Introduction

In recent years, due to information technology such as a computer, Internet, software and the development of sensor technology, make present life appeared “everything can be a digital”, big data is becoming a hot research topic in the field of all kinds of industrial [1]. Big Data has been created in the fields of business applications such as marketing, social networking, science, and smartphone applications. Nowadays, better computing power is more necessary in the area of data mining [2].

Image comparison is largely used in different fields: shape matching [3], registration [4]. However, comparing binary images that represent the same content is not easy because an image can undergo transformations like rotation, translation, resolution change. In data mining, there are many frequent patterns (FP) mining algorithms e.g FP-growth [5], CFP-growth [6], MISFP-growth (Multiple Item Support Frequent Patterns) [7], Apriori [8]. A comparison of FP mining algorithms is given in [9]. Apriori algorithm is the best-known basic algorithm proposed by R. Agrawal and R. Srikant in 1994. The Apriori algorithm is one of the most important algorithms which is used to retrieve frequent itemsets. For large databases, there exists the algorithms FTWeightedHashT [10] and MISFP-growth [9]. It essentially requires two important things: minimum support and minimum confidence [11, 12]. Most of the commonly used association rule discovery algorithm that utilise the frequent itemset strategy, and which is exemplified by the Apriori algorithm [13]. The Apriori algorithm searches for a large set of items in the initial database analysis. The result of this analysis is then used as a base for discovering other datasets during other passes. The rules having a support level above the minimum threshold are called small itemsets [14]. On the other hand, the algorithm is based on the big itemset property which states: Each subset of a large itemset is large and if an itemset is not wide and then none of its supersets are large [8].

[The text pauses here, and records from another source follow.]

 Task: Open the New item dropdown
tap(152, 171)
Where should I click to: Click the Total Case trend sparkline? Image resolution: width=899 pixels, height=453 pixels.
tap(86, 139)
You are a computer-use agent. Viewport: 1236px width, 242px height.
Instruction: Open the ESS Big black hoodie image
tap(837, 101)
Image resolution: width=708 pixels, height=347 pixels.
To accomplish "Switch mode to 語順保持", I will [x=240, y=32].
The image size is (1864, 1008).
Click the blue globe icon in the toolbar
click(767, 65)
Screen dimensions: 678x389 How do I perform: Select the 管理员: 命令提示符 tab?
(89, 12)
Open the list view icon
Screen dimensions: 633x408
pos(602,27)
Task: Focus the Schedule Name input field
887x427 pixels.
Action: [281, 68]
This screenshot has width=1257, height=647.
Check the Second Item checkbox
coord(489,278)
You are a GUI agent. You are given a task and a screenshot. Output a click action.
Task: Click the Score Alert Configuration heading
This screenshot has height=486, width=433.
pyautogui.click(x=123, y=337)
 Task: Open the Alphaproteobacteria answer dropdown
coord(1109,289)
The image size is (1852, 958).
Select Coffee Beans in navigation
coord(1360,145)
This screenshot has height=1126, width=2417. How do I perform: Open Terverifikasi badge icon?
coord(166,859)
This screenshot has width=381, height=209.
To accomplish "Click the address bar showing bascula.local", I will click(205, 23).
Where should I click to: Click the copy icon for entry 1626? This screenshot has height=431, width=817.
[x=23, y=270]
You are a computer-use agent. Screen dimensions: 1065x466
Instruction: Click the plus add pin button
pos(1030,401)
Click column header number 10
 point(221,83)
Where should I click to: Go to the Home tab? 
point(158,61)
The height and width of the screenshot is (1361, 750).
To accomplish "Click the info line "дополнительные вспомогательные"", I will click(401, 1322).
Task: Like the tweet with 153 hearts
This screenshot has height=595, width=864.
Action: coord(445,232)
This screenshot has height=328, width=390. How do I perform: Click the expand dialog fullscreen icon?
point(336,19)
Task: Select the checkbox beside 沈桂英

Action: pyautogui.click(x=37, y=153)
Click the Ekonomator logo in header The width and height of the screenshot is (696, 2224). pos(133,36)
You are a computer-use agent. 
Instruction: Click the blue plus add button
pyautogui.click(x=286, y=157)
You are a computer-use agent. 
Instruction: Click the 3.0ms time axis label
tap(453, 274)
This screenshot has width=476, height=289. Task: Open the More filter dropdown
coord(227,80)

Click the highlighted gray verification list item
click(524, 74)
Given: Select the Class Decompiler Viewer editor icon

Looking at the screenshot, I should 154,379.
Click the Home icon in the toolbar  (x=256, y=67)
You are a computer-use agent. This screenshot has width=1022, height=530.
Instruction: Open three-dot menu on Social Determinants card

In this paper, we propose a novel method to compare the binary image based Apriori algorithm. We transform our image into a set of items and transactions (see Fig. 1). In which, we suppose that image is a set of transactions and items. Our method is applied along rows and columns of an image. Thus, the Apriori algorithm is applied along rows and columns of an image:

  1. 1.

    Apriori algorithm along row: The rows of the image will be considered as transactions. The columns of the image will be considered as items.

  2. 2.

    Apriori algorithm along column: The rows of the image will be considered as items. The columns of the image will be considered as transactions.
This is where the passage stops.